Turks care more about democracy than visa free travel

Turks care more about democracy than visa free travel

Have you seen Kadir Has University’s latest Survey of Perspectives on Turkish Foreign Policy? Well, I find its results rather interesting. Some 55 percent of Turks think that Turkey needs to be more active in the Middle East. Further, around half think that in the post-Arab Spring atmosphere, the United States is the most powerful country in the Middle East. Yet the American activities in the region are perceived as a security threat; 41 percent of Turks state that the U.S. is not to be trusted. Overall, the negative evaluation of the U.S. has increased to 67 percent this year. 

Our hopes now lie with the European Union, mind you. Some 62 percent of Turks would like Turkey to become a part of the EU. This marks a significant increase from 2015’s results, in which only 42 percent of the population favored EU membership. However, as much as they want to become a part of the EU, every two out of three Turks still believes that Turkey will not be allowed into the EU club due to religious-cultural discrepancies. In a way, the prospects of EU membership are a bit like an emotional roller coaster for us Turks, darting from heartbreak to hope and back again to heartbreak. 

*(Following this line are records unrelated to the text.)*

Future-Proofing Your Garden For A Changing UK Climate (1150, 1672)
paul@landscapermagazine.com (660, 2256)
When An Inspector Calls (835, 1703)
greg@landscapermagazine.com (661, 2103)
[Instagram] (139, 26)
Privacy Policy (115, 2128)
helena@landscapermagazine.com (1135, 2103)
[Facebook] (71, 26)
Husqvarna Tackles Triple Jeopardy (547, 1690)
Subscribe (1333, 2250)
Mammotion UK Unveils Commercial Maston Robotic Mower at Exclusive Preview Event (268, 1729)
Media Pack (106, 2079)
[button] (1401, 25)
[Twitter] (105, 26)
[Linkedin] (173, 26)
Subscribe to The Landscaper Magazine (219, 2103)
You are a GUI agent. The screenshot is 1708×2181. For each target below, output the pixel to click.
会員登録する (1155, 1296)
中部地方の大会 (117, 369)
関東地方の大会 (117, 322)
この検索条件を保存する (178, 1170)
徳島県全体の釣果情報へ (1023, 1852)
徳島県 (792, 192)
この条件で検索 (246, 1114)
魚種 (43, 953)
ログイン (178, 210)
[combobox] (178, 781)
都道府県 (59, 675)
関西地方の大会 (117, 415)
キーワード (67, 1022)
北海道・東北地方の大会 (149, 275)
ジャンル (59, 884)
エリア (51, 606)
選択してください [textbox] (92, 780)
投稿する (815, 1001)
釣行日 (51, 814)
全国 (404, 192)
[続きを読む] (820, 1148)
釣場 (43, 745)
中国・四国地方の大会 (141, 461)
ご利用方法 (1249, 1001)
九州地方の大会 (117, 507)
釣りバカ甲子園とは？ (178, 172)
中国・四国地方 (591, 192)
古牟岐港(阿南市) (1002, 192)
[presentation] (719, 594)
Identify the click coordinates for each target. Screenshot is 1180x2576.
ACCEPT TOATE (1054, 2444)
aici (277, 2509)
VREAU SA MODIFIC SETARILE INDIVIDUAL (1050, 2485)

“We will decrease the number of our enemies and increase the number of our friends,” said Prime Minister Binali Yıldırım just last week. He summarized the current Turkish foreign policy stance in a nutshell. The Kadir Has survey’s results put a lot of things into perspective, if you ask me. Turks are not happy with what’s happening in the Middle East at the moment, especially in Syria. Just look at the lousy support levels for Turkish Middle Eastern and Syrian policy: 17.1 percent and 16.8 percent, respectively. I consider this a direct result of the realities on the ground in Syria. 

The Syrian crisis was, and still is, a litmus test for Turkish foreign policy. The Syrian quagmire has ensured the Democratic Union Party (PYD) has evolved into an important ally of our allies. But make no mistake; the Syrian Kurdish PYD shares the same arsenal and manpower with the Kurdistan Workers’ Party (PKK), its Turkish Kurdish ally. So if being an ally of your ally makes one your ally, then the enemy of your ally’s ally should also have become your enemy. What does that make Turkey to the U.S. in the end? Complicated, to say the least. The numbers in the survey reflect that complexity and frustration, if you ask me. 

Let me go back to the “increasing the number of our friends and decreasing the number of our enemies” stance. Does that signify a change in Turkish foreign policy now? Not really. Turkish foreign policy changed some time ago, if you ask me. It has already become more realistic and less romantic. I tend to see it as the policy of “breaking the axis of evil.” Remember the term? Bush II used the term in his 2002 State of the Union Address to define the countries that are on the side of terrorism in his war on terror. It was just after 9/11. That term led to devastating U.S. operations in Afghanistan and Iraq. But not much has changed, mind you. Now Turkey has been trying to break its own axis of evil and I find the country rather successful so far. The revived EU engagement agenda of 2015, as well as the Cyprus and Israel moves, were all part of the same package. Turkey has already become more realistic and less romantic.

Yıldırım has just confirmed that the Turkish policy of breaking the axis of evil is still alive and kicking. Good for the migration deal. Good for a prospective domestic reconciliation in Turkey. Are you wondering why the support for EU membership jumped from 42 to 62 percent in a year? Because during the same period, the belief that EU membership would contribute to the democratization of Turkey and improve the rule of law in the country has significantly increased. Just consider this: the share of Turks who think EU membership’s most important contribution to Turkey would be visa-free travel is 40 percent. In contrast, the share of Turks who believe that the EU membership’s primary contribution would be the “development of democracy” is 48 percent. 

What does this tell us? It tells us that Turks care more about the EU’s transformative power over institutions and rule of law – more than they care about visa free travel. So, it is time for the EU to more deeply and wholeheartedly engage with Turkey. Our friends in Brussels and all European capitals need to understand that “action speaks louder than words.”